Pedrógão Grande

Costa: É preciso que o país se habitue a não aguardar por tragédias

Costa: É preciso que o país se habitue a não aguardar por tragédias

O primeiro-ministro, António Costa, afirmou que o país tem de se habituar "a não aguardar pelas tragédias" para dar importância àquilo que é estrutural, elegendo a floresta e o Interior como prioridades.

"É preciso que o país se habitue a não aguardar pelas tragédias para dar importância àquilo que é verdadeiramente estrutural", frisou António Costa, recordando, após a missa em memória das vítimas dos incêndios de há um ano, realizada na vila de Pedrógão Grande, que o Governo arrancou ainda em 2016, antes dos grandes fogos, com a reforma da floresta e a criação da Unidade para a Missão de Valorização do Interior.

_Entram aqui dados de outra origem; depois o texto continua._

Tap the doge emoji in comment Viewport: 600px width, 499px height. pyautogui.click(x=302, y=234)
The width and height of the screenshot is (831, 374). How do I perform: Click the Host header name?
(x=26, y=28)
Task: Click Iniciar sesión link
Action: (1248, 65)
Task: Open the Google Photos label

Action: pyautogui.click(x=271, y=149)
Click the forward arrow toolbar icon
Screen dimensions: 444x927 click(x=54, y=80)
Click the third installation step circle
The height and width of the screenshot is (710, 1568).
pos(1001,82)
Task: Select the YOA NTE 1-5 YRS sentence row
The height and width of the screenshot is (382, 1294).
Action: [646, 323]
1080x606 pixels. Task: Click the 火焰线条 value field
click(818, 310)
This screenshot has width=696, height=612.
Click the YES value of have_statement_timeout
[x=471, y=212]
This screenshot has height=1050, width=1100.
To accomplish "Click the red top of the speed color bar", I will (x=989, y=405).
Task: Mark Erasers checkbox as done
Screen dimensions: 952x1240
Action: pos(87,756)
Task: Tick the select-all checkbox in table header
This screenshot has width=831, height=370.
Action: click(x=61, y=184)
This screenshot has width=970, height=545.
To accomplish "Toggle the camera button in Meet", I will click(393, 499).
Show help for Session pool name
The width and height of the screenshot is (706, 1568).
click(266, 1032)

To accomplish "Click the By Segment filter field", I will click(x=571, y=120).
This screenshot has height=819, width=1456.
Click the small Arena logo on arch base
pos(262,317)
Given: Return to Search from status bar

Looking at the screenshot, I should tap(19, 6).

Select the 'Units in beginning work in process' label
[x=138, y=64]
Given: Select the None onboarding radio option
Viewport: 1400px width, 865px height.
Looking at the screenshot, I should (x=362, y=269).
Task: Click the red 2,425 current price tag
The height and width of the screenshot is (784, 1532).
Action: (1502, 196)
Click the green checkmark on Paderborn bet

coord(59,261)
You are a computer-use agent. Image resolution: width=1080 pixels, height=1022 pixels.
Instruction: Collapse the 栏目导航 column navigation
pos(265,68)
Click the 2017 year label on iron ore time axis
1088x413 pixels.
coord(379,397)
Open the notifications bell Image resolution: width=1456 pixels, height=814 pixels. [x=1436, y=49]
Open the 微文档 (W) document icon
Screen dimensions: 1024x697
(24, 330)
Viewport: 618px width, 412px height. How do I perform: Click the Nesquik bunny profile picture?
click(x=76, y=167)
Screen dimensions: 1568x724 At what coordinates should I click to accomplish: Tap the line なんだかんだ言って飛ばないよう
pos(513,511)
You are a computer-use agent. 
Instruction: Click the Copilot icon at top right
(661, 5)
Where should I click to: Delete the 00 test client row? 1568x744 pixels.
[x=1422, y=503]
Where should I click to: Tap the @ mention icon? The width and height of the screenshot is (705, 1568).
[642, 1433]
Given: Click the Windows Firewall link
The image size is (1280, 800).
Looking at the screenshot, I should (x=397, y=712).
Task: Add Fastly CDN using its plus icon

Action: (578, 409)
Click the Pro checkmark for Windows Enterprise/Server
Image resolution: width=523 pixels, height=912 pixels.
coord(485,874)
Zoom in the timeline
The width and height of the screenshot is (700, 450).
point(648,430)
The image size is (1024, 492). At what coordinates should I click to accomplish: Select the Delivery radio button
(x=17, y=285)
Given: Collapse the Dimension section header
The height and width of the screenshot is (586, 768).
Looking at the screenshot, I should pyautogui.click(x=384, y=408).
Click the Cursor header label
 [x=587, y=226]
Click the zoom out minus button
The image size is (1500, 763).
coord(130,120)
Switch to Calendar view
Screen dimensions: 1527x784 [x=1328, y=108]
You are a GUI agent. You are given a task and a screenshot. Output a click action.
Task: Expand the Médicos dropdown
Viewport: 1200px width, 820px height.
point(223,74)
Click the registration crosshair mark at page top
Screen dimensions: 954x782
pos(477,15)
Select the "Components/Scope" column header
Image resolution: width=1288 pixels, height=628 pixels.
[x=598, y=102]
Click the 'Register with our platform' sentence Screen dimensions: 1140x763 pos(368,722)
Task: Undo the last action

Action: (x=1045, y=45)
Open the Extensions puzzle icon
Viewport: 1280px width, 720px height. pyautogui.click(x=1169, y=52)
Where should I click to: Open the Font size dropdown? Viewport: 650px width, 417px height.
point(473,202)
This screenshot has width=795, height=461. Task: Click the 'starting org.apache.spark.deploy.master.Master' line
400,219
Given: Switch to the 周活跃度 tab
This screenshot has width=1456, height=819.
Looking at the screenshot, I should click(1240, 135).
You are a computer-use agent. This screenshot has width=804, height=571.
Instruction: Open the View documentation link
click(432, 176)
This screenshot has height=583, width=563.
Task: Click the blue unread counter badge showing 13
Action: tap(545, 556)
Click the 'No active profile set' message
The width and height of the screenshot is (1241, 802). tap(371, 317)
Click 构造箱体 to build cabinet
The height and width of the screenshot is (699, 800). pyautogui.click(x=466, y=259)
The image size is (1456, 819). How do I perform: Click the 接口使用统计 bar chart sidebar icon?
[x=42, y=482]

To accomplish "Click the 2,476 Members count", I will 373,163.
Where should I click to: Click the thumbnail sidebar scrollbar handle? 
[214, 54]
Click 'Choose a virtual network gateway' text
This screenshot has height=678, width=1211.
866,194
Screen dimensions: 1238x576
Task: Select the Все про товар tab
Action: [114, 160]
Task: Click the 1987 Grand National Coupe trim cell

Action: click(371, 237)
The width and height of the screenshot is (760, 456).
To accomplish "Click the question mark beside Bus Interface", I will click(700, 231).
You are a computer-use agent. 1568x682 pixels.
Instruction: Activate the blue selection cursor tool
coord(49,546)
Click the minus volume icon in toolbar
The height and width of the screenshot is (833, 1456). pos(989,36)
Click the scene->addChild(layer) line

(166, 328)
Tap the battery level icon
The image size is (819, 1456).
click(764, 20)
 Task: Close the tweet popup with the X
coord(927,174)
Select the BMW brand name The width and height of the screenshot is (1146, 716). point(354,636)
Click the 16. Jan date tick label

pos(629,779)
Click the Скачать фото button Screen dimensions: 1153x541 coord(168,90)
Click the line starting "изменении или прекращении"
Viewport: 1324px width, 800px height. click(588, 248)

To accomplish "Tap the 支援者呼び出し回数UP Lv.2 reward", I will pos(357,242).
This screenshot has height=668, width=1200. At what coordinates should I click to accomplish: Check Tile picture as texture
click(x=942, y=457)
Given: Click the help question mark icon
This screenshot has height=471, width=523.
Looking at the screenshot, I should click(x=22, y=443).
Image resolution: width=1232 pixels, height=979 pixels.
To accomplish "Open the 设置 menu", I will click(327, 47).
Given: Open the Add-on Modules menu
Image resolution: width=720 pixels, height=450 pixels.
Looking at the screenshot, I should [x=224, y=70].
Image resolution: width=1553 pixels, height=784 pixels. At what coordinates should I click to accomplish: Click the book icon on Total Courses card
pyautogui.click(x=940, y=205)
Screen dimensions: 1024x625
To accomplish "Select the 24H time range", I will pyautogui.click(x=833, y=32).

Segundo o primeiro-ministro, há duas questões estruturais que o país tem de enfrentar e para as quais hoje, "infelizmente, está mais alerta do que devia ter estado a tempo e horas": as necessidades de revitalizar o interior e de concretizar a reforma da floresta.

António Costa realçou ainda a capacidade de resiliência e de superação das populações, considerando que são "uma força inspiradora". À saída da missa em memória das vítimas dos incêndios, na vila de Pedrógão Grande, destacou a capacidade de reconstrução na região.

"É uma força inspiradora para todos nós vermos como as pessoas, perante a tragédia, perante o drama que sofreram, em vez de abandonarem, em vez de desistirem, estão aqui prontas para a luta, para reconstruir este território e reconstruírem as suas vidas", frisou.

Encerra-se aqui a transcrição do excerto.